One of public health’s most important roles will be to provide most of the actual response force. At the most basic level, a combination of case finding, interviewing, immunizing, medication delivery, or other hands-on control techniques are needed for the particular biological agent and situation will be largely carried out by state and/or local health department staff. It is our nurses, environmentalists and disease investigators who will actually do the work, if it gets done. Mississippi's recent experience with the chemical contamination of thousands of homes with methyl parathion illustrates this point. Despite the deployment of dozens of federal personnel from several agencies, the majority of the manpower (much of it nursepower) came from the state and local health departments.

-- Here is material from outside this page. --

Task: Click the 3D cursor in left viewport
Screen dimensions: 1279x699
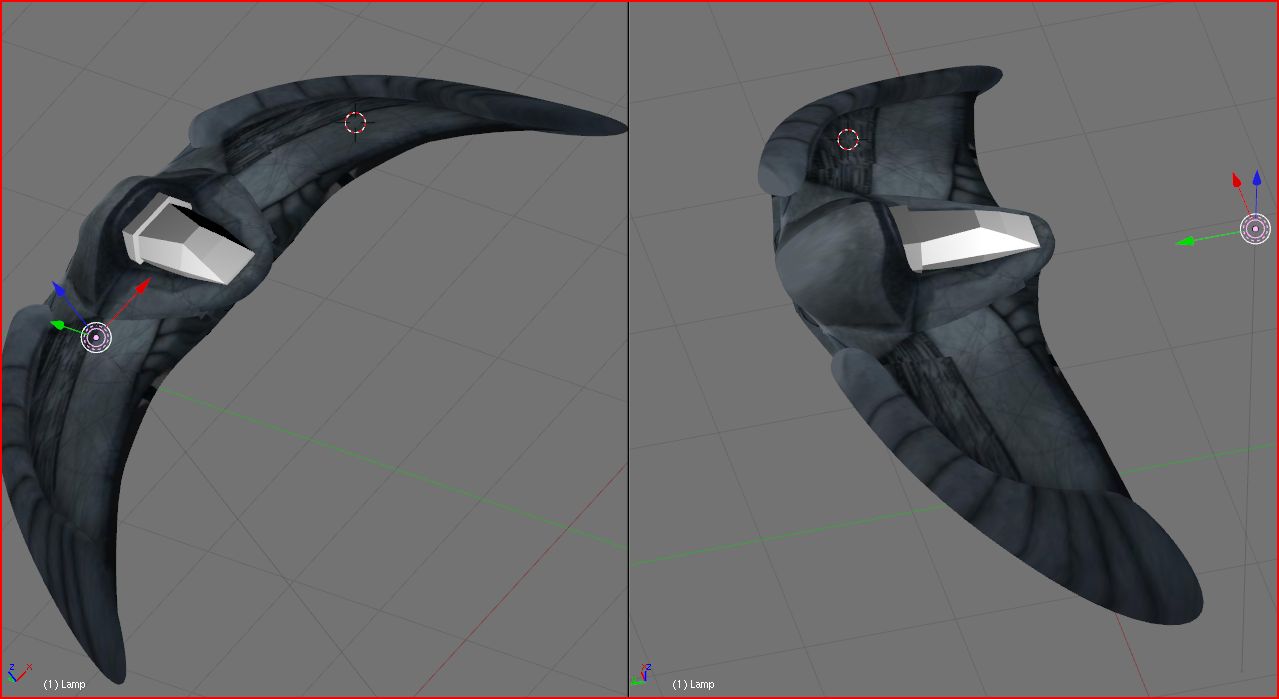Action: coord(355,122)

In closing, public health’s priority areas are:

  • Planning. Preparedness planning and readiness assessment at the local and state health department level to assist in the development and implementation of plans to address public health issues following a biologic or chemical terrorist attack
  • Surveillance and epidemiologic capacity. Assistance to state and major city health departments to enhance, design or develop systems for rapid detection of unusual outbreaks of illness that may be the result of terrorism involving biologic or chemical agents
  • Laboratory capacity. To strengthen the capacity of state and major city public health laboratories to acquire and maintain state-of-the art diagnostic capabilities for biologic and chemical agents, and
  • Health alert network. Establishing and maintaining a communications network at the state and local health department level to support the exchange of key information over the Internet, training of health workers, assuring organizational capacity to respond to bioterrorism and other urgent needs caused by health threats and rapid dissemination of public health advisories to the news media and the public at large.

Thank you for this opportunity to testify and for your interest in this important matter.